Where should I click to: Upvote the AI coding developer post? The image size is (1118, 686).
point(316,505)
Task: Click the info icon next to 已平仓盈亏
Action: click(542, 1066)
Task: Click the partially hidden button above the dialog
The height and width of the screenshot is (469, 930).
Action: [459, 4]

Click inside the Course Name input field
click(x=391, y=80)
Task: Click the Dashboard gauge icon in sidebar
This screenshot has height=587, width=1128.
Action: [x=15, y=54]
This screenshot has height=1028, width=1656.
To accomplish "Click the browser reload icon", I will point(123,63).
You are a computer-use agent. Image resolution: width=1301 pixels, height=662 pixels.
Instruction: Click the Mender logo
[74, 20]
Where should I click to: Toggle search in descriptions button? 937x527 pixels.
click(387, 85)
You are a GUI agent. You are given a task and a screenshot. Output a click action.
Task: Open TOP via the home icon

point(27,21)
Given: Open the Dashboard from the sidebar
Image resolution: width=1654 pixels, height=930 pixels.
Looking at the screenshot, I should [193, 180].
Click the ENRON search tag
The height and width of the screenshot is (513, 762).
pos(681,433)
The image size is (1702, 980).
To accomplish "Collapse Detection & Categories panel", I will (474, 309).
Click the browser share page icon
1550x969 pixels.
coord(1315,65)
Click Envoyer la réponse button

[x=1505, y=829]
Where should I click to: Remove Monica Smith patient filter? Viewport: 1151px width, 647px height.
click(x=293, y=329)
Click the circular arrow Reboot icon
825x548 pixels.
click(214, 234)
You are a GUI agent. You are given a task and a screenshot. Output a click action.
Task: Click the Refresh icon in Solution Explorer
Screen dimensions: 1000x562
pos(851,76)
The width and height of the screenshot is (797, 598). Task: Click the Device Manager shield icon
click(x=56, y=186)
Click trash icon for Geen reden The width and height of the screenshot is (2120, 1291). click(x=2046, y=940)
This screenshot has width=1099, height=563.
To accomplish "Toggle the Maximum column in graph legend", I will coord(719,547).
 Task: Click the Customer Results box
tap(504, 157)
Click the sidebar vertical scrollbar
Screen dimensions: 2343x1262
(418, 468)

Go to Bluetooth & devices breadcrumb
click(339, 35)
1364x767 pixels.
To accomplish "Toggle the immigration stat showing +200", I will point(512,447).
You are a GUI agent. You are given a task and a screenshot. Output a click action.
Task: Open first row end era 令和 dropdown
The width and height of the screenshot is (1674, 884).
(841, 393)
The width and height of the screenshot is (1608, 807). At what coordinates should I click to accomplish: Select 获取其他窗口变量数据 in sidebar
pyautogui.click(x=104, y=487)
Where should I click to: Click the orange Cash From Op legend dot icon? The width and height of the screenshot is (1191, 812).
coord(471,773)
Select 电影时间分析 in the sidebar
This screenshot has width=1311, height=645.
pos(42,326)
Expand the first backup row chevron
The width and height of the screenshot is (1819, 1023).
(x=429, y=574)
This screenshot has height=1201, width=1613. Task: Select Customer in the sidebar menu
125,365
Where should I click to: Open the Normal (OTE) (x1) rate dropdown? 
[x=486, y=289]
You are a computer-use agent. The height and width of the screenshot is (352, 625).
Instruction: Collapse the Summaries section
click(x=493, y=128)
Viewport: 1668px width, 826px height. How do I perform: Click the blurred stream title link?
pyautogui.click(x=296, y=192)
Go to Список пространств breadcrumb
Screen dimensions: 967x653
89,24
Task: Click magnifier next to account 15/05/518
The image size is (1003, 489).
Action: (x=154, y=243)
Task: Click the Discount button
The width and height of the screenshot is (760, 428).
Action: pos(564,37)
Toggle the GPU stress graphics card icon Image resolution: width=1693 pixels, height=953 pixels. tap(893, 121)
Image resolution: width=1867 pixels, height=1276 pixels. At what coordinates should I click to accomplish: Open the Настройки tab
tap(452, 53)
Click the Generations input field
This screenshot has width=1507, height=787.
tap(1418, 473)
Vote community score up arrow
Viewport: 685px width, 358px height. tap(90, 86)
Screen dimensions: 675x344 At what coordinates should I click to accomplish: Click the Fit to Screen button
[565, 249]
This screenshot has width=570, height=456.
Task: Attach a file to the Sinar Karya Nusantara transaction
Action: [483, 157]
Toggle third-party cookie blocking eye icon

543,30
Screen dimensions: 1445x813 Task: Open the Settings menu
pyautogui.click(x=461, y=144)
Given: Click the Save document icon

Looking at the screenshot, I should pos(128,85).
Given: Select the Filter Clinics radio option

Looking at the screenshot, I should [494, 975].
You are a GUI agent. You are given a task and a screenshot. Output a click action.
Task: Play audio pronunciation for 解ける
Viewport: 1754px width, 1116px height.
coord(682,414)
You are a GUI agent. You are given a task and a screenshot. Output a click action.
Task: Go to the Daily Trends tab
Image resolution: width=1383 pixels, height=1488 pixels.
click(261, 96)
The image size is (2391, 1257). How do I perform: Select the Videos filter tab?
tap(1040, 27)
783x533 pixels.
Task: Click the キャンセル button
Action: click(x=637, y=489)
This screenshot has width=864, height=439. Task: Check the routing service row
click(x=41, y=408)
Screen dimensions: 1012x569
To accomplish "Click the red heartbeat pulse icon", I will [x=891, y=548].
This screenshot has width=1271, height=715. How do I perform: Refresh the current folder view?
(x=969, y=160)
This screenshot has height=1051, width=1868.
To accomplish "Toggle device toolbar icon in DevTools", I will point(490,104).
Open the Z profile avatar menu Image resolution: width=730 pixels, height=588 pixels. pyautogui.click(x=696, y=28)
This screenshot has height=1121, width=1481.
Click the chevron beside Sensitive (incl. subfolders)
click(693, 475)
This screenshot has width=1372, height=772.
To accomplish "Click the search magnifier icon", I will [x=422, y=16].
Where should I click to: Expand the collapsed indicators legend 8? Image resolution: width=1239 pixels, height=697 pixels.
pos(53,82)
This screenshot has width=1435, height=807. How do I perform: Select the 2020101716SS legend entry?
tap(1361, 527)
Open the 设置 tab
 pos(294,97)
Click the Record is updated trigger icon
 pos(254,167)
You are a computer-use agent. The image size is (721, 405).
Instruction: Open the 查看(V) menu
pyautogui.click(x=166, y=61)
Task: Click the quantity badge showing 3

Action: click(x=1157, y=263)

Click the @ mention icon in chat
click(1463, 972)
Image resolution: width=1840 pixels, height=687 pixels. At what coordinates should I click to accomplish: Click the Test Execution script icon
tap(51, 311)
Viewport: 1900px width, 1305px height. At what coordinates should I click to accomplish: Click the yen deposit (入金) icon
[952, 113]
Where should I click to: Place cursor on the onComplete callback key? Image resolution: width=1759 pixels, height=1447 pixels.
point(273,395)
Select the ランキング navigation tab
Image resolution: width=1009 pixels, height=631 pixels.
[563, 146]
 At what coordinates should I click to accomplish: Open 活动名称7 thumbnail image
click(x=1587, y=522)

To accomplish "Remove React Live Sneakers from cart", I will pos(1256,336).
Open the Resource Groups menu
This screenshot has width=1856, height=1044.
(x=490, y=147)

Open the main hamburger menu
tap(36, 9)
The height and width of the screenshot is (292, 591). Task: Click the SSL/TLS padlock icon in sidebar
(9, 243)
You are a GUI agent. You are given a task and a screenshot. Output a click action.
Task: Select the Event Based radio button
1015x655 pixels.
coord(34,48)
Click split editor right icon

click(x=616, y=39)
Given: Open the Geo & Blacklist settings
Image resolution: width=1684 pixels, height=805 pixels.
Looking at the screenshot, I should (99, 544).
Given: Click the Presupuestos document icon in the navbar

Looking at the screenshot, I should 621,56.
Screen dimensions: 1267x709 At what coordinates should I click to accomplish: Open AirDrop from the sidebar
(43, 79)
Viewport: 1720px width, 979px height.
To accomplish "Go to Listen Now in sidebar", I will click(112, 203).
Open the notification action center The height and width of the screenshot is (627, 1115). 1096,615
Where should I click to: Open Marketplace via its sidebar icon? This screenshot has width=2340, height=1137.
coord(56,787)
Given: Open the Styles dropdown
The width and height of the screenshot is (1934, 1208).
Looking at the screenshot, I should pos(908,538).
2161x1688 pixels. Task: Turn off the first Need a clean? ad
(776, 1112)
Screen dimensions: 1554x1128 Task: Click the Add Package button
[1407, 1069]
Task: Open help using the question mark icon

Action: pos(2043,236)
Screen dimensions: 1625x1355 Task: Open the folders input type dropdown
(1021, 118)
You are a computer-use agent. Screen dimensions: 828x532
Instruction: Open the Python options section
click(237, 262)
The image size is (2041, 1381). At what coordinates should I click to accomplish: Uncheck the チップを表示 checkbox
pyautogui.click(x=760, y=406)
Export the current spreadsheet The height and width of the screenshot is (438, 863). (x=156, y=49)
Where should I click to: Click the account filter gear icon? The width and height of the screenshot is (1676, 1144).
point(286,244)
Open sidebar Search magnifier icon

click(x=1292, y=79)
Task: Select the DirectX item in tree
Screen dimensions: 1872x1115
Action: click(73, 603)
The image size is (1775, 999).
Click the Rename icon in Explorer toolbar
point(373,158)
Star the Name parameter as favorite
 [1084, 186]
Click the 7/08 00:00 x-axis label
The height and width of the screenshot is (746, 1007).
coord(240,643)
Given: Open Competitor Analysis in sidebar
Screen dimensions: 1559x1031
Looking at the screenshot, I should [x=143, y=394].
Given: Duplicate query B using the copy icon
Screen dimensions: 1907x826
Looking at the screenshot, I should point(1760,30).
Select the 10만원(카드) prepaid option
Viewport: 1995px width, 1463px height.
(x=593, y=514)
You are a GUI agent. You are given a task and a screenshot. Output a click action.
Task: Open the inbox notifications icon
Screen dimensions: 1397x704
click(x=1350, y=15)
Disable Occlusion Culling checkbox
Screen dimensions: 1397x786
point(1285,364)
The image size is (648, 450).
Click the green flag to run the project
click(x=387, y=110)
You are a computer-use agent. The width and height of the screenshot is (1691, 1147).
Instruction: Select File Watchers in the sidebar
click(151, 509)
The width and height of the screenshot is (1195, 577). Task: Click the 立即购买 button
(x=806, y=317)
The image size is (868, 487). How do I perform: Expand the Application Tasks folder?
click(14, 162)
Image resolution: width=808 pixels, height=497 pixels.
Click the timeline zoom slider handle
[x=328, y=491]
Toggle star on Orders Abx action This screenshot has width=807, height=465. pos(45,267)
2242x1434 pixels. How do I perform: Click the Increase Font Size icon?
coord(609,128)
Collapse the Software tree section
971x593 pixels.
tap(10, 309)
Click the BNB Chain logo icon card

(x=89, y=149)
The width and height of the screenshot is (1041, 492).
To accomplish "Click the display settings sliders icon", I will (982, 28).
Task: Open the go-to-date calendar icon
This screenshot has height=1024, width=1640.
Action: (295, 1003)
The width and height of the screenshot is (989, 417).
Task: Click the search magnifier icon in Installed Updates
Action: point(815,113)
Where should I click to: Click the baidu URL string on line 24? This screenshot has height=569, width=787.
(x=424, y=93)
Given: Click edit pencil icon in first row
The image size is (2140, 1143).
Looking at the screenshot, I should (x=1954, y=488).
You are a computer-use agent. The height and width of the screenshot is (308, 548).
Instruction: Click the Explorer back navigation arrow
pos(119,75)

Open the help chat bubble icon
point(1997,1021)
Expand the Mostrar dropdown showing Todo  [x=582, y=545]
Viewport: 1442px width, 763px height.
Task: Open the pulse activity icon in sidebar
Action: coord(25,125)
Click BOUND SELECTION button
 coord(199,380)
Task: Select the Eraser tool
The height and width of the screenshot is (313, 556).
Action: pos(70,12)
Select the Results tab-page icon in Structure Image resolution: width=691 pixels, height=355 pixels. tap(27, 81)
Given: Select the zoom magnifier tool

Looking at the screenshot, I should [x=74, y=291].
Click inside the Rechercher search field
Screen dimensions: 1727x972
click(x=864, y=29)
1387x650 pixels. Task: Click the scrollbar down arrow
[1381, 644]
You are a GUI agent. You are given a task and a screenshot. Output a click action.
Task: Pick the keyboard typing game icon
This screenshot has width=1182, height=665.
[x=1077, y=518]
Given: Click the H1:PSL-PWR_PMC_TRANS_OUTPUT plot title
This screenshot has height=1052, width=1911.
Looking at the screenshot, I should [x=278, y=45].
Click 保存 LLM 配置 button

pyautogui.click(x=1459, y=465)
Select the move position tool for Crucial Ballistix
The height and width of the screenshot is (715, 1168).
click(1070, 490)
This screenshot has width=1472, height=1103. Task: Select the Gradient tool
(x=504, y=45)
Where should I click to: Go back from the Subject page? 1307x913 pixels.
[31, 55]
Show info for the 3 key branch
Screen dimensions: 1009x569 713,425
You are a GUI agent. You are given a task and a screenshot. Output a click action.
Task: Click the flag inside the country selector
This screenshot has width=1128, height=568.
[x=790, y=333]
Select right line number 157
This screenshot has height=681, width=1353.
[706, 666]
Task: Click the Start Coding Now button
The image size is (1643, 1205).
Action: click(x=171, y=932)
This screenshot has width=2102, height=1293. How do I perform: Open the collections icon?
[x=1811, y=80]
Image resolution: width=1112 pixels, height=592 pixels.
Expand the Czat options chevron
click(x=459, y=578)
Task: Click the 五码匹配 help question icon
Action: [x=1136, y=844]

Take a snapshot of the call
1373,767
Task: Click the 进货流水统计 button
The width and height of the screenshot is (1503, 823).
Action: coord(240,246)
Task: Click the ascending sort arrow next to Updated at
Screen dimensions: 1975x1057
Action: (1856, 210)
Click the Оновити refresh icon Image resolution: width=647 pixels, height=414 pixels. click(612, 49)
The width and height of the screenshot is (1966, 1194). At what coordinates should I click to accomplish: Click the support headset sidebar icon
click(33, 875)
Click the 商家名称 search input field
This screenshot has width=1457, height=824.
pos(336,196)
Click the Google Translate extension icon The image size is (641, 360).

☆ ☆ ☆ ☆

_The problem_
For the listing above, print only the lines starting at the line containing "The height and width of the screenshot is (469, 930)." and ending at the line containing "Task: Click the Refresh", exactly, both included.

_Result for this task_
The height and width of the screenshot is (469, 930).
Action: [459, 4]

Click inside the Course Name input field
click(x=391, y=80)
Task: Click the Dashboard gauge icon in sidebar
This screenshot has height=587, width=1128.
Action: [x=15, y=54]
This screenshot has height=1028, width=1656.
To accomplish "Click the browser reload icon", I will point(123,63).
You are a computer-use agent. Image resolution: width=1301 pixels, height=662 pixels.
Instruction: Click the Mender logo
[74, 20]
Where should I click to: Toggle search in descriptions button? 937x527 pixels.
click(387, 85)
You are a GUI agent. You are given a task and a screenshot. Output a click action.
Task: Open TOP via the home icon

point(27,21)
Given: Open the Dashboard from the sidebar
Image resolution: width=1654 pixels, height=930 pixels.
Looking at the screenshot, I should [193, 180].
Click the ENRON search tag
The height and width of the screenshot is (513, 762).
pos(681,433)
The image size is (1702, 980).
To accomplish "Collapse Detection & Categories panel", I will (474, 309).
Click the browser share page icon
1550x969 pixels.
coord(1315,65)
Click Envoyer la réponse button

[x=1505, y=829]
Where should I click to: Remove Monica Smith patient filter? Viewport: 1151px width, 647px height.
click(x=293, y=329)
Click the circular arrow Reboot icon
825x548 pixels.
click(214, 234)
You are a GUI agent. You are given a task and a screenshot. Output a click action.
Task: Click the Refresh icon in Solution Explorer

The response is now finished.